Problem details -> Copy each line of the entries below that contains the string "text". Matching is case-sensitive.

Data for this exercise ->
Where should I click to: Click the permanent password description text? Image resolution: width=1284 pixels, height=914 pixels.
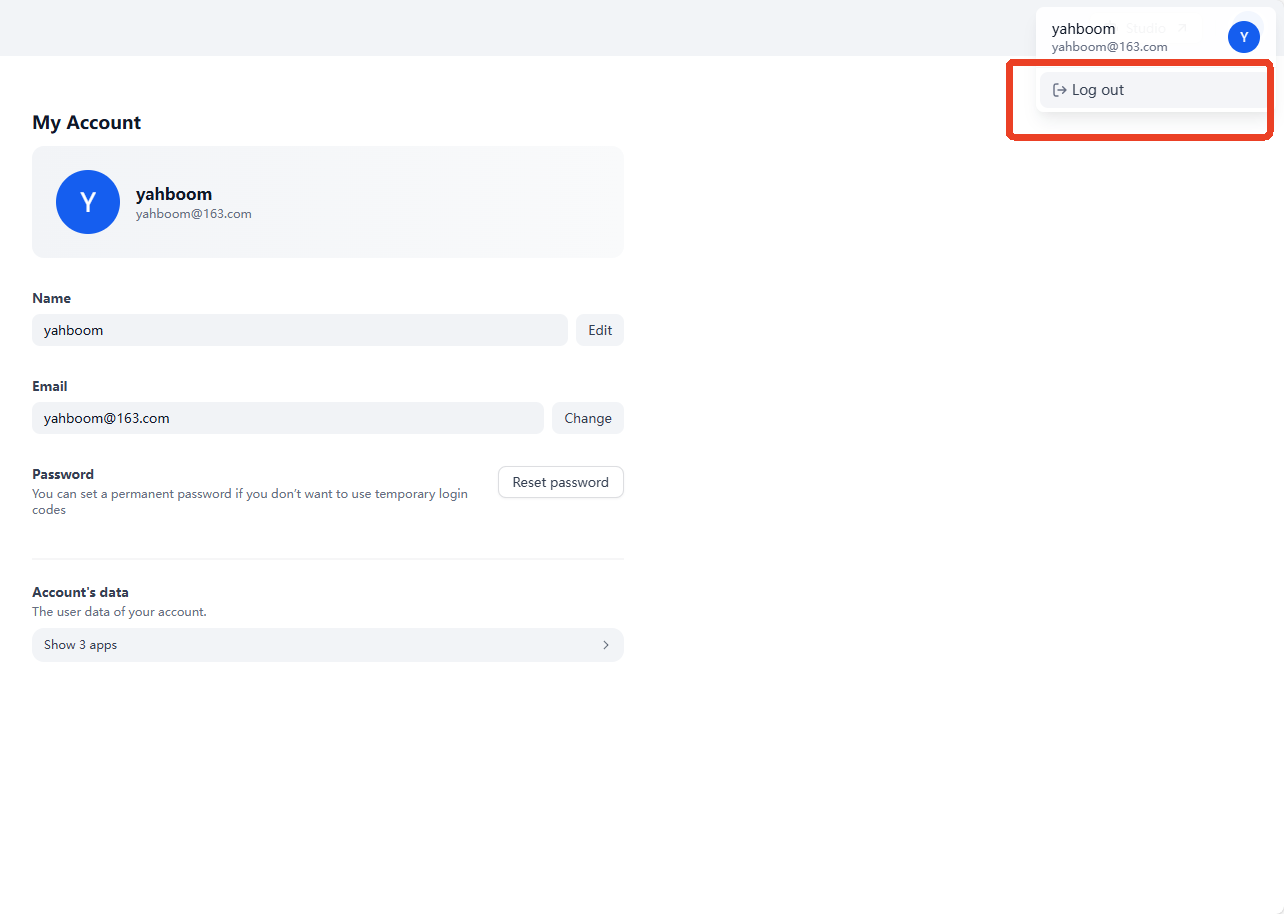[x=250, y=502]
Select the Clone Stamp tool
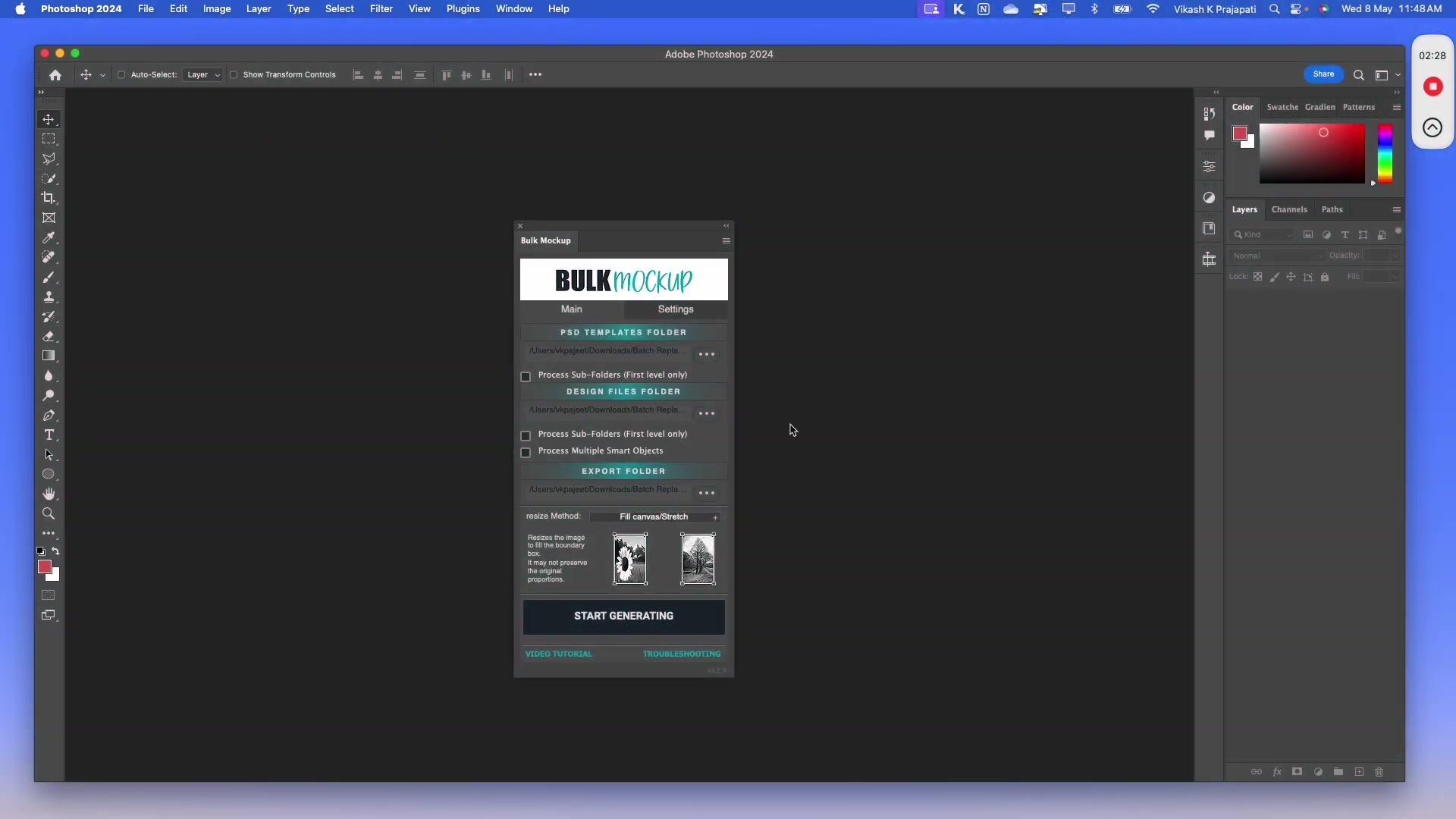Screen dimensions: 1456x819 coord(49,297)
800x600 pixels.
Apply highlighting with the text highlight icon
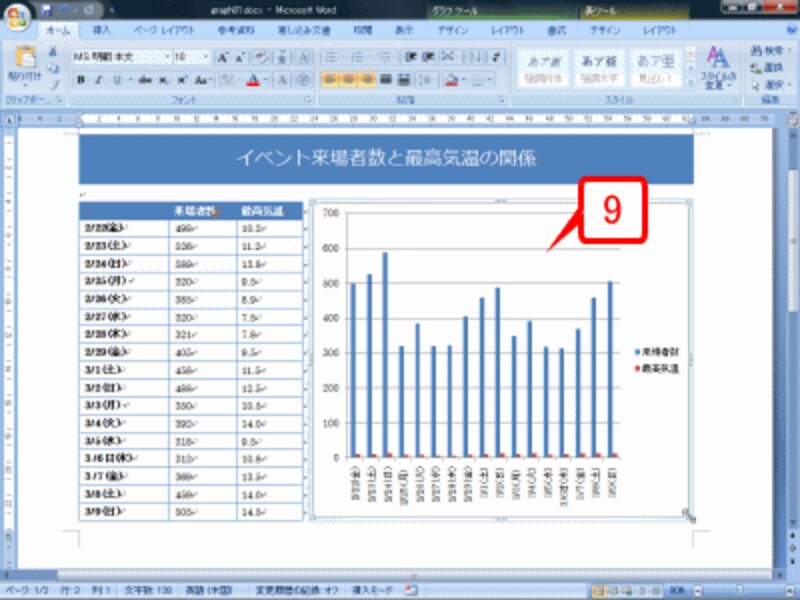226,78
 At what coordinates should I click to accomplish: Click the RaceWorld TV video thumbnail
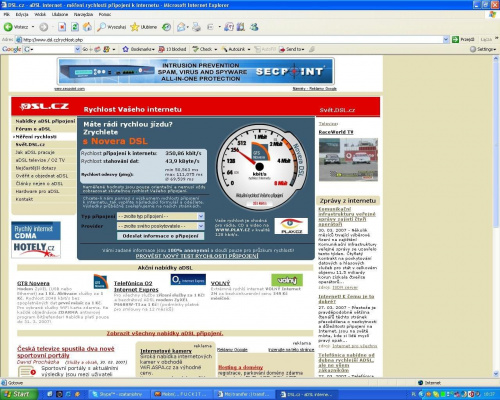click(348, 160)
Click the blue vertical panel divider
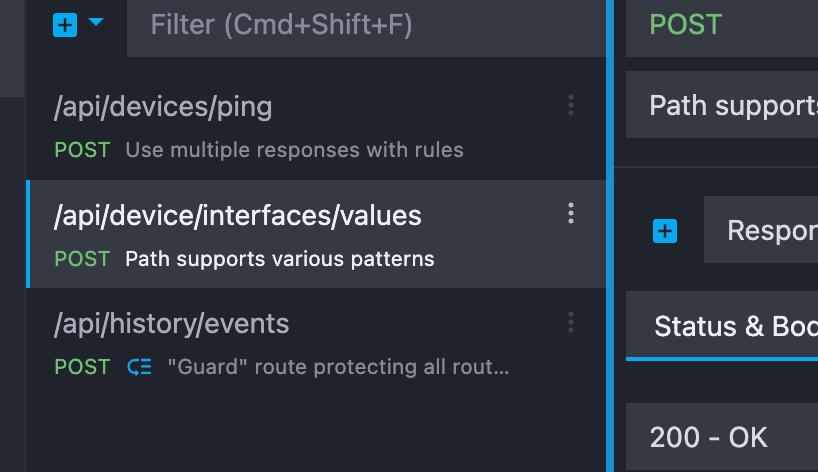This screenshot has height=472, width=818. tap(610, 236)
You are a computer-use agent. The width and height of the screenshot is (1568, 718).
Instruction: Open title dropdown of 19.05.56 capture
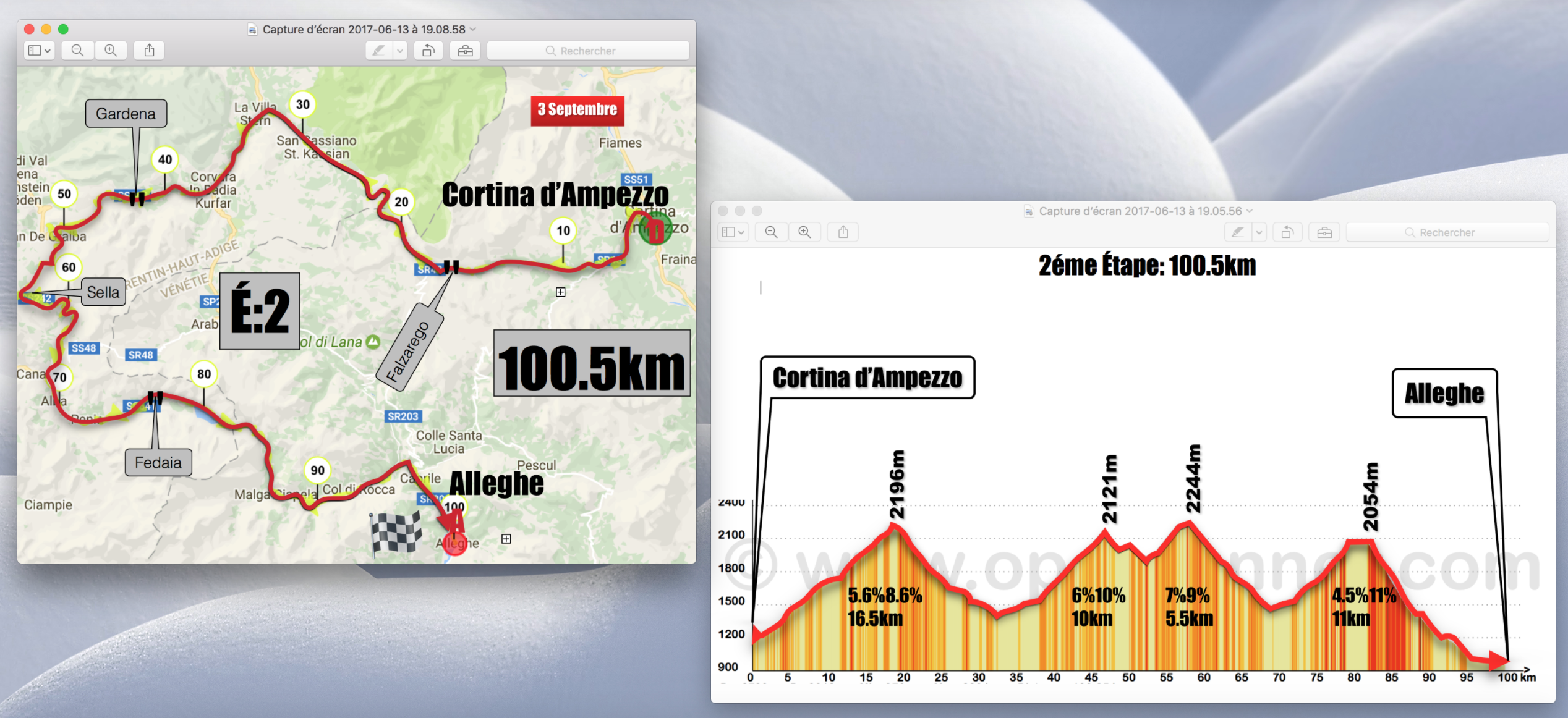click(1250, 211)
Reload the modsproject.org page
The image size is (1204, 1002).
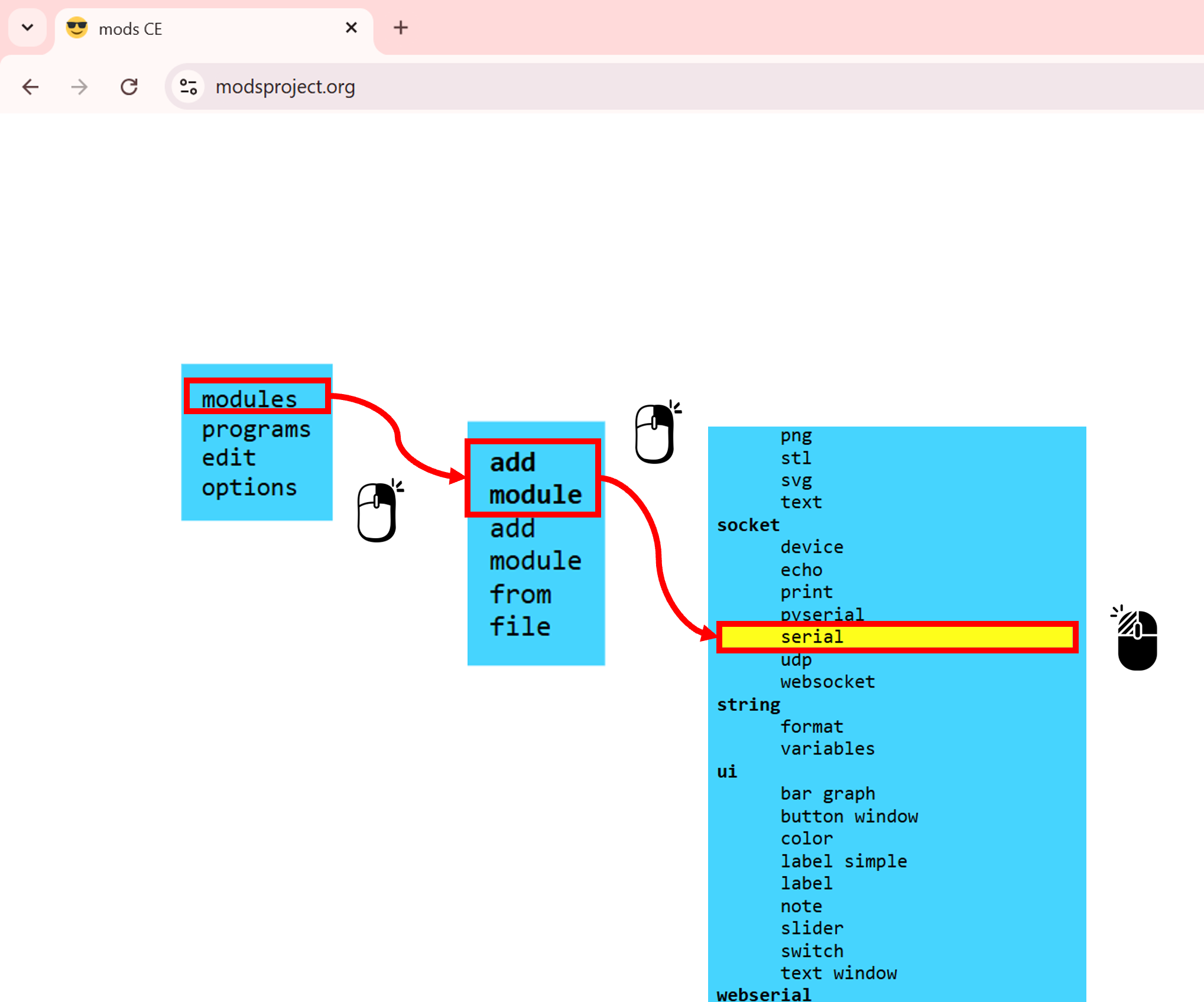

Solution for this task ->
Where should I click to: Click the permanent password description text? Image resolution: width=1284 pixels, height=914 pixels.
Apply highlighting with the text highlight icon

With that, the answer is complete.